ALL great advice..SLOW SLOW SLOW!!! If you think you won't fit, you won't!! The best piece of advice that *I* was given (we have type 2's and Type 1's) was to remember that you are driving a HUGE Bilboard. It is also a Giant Insurance Target!!  I found out that If I go out there with the opinon that I am not only 100% responsible for ANY accident that happans to my rig, but I am 100% financially responsible as well, it helps me to think twice about trying to make that tight turn or when selecting a parking space.


----------



## ffemt8978 (Aug 25, 2006)

JDFEMS said:
			
		

> I am not only 100% responsible for ANY accident that happans to my rig, but I am 100% financially responsible as well, it helps me to think twice about trying to make that tight turn or when selecting a parking space.



We tell all of our drivers the same thing but sometimes it just doesn't work out that way.

One of our rigs was transporting a critical patient to the hospital, Code 3.  Driver was proceeding through an intersection, WITH the light, and was t-boned by a vehicle that ran the red light.

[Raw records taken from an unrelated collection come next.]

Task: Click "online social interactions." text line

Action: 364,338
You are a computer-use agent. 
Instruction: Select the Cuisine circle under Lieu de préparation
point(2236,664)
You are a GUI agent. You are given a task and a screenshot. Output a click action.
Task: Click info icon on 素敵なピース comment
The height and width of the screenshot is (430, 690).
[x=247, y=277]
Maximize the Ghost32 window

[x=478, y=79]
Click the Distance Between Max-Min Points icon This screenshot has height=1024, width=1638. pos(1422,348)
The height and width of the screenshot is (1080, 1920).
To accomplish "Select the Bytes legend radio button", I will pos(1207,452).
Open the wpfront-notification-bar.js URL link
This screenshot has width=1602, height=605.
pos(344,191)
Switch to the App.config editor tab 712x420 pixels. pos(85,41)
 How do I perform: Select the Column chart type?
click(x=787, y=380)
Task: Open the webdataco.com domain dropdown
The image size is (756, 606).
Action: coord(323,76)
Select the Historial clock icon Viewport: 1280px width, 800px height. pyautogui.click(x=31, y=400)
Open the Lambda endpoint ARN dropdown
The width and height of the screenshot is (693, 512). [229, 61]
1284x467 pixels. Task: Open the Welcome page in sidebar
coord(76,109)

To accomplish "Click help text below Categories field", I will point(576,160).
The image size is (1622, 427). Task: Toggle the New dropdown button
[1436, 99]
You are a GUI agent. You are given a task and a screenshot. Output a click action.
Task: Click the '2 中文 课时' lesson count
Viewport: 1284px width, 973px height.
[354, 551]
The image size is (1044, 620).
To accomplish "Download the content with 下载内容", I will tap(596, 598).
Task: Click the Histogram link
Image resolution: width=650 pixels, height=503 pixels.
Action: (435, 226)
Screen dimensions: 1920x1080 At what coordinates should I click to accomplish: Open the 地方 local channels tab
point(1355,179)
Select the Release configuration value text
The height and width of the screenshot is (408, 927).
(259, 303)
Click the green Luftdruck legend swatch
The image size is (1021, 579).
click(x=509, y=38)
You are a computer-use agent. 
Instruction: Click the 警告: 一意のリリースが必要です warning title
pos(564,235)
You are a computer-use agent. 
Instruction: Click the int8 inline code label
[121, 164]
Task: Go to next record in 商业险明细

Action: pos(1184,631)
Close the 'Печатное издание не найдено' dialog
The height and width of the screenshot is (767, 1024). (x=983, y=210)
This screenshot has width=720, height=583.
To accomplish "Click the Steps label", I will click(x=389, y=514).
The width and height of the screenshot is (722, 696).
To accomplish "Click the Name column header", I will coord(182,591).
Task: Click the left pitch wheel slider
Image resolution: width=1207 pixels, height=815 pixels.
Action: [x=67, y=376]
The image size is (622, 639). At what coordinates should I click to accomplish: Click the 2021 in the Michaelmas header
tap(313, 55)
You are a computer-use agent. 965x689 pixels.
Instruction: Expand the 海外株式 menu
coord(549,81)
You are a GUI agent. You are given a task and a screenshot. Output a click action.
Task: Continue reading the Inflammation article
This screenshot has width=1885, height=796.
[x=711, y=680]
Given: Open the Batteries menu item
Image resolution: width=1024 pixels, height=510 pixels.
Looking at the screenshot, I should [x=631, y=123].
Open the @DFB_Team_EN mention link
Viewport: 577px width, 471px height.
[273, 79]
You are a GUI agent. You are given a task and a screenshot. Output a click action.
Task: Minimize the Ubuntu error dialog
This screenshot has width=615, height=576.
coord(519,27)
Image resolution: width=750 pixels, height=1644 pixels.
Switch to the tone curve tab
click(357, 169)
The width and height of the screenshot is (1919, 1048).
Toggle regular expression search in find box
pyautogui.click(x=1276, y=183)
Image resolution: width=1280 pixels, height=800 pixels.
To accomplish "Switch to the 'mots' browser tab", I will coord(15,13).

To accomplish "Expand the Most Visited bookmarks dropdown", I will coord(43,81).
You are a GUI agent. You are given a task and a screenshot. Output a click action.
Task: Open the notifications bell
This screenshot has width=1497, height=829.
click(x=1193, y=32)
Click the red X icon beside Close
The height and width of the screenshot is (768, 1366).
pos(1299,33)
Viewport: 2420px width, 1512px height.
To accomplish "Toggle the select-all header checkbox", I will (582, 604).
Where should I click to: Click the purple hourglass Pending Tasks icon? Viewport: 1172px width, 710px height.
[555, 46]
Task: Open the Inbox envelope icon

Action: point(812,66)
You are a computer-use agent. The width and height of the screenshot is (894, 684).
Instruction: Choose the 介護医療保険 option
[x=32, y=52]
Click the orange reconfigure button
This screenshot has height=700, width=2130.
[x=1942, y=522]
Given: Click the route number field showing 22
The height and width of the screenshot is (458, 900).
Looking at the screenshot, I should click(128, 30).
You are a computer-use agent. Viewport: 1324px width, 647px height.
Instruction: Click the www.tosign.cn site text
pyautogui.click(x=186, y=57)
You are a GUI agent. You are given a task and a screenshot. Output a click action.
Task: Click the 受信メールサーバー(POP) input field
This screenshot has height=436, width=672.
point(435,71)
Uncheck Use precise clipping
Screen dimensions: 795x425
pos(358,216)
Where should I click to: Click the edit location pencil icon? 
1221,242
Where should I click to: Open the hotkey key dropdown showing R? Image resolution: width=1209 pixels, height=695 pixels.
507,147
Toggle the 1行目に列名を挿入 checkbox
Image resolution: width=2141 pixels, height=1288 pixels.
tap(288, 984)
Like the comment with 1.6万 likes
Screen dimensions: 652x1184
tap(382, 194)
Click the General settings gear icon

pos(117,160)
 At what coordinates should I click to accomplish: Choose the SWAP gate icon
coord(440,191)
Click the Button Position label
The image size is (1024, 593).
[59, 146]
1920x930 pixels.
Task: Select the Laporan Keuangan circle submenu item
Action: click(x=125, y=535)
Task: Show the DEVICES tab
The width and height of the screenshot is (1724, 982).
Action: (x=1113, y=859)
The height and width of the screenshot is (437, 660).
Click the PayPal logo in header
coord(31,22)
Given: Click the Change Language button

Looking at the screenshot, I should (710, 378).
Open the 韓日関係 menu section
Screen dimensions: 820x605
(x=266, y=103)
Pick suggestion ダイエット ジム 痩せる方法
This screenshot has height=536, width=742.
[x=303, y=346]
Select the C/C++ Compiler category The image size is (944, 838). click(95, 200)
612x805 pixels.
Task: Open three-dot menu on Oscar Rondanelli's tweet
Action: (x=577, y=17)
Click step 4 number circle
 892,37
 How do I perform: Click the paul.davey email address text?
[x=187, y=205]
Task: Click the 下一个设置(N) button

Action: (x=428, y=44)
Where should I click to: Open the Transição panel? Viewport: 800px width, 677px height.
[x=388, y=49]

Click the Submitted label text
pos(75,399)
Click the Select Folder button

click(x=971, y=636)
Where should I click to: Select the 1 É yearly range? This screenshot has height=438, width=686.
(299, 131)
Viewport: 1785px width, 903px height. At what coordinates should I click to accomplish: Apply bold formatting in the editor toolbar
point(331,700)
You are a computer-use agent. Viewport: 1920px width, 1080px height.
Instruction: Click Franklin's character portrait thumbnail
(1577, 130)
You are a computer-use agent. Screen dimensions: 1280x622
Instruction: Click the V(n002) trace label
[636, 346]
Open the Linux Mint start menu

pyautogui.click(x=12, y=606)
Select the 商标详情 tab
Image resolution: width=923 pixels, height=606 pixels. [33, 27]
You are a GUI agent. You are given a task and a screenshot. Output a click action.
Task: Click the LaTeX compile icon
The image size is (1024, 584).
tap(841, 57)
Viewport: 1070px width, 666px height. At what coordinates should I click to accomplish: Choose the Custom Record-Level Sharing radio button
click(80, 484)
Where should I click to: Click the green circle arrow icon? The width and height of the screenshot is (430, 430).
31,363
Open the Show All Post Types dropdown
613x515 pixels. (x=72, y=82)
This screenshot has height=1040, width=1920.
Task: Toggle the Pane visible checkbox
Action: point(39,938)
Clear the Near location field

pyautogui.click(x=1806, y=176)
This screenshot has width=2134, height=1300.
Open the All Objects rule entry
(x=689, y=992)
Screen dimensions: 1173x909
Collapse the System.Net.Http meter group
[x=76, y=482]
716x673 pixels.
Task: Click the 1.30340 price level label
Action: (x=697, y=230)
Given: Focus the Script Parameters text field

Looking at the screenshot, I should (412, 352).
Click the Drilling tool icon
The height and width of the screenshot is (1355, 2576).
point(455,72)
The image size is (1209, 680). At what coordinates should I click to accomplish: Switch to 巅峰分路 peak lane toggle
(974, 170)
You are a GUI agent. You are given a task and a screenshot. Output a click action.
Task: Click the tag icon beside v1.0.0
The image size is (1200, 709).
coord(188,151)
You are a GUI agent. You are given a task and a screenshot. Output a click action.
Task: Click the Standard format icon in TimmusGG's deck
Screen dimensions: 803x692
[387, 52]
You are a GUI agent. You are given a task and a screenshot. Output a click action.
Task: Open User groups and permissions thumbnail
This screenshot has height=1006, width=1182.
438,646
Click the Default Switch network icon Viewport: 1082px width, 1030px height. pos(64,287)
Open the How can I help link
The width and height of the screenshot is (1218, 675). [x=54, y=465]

On one corner of the intersection was a local fire truck (not our department), and on another was a city cop; both of whom witnessed the accident.


----------



## HFD EMS (Aug 25, 2006)

Oh and with that note make sure that you clear your intersection atleast twice because you never know what idiot is going to pull out infront of you because they think they are in more of a hurry than a major trauma pt that is coding.  Common Sense Never Seems to Prevail.:sad:


----------



## Tincanfireman (Aug 26, 2006)

We used to take all our new people and strap them on a long board, load them into the rig and take them on a nice long code 3 ride around the community college parking lot on a Saturday morning.  The drivers were the experienced medics and EMT's who'd been doing it for awhile and had experienced most of the usual stuff.  Made a lasting impression on the student care-givers in the back, as well as the "patients" (everyone got to do both roles at least once).


----------



## fm_emt (Aug 26, 2006)

Tincanfireman said:
			
		

> We used to take all our new people and strap them on a long board, load them into the rig and take them on a nice long code 3 ride around the community college parking lot on a Saturday morning.  The drivers were the experienced medics and EMT's who'd been doing it for awhile and had experienced most of the usual stuff.  Made a lasting impression on the student care-givers in the back, as well as the "patients" (everyone got to do both roles at least once).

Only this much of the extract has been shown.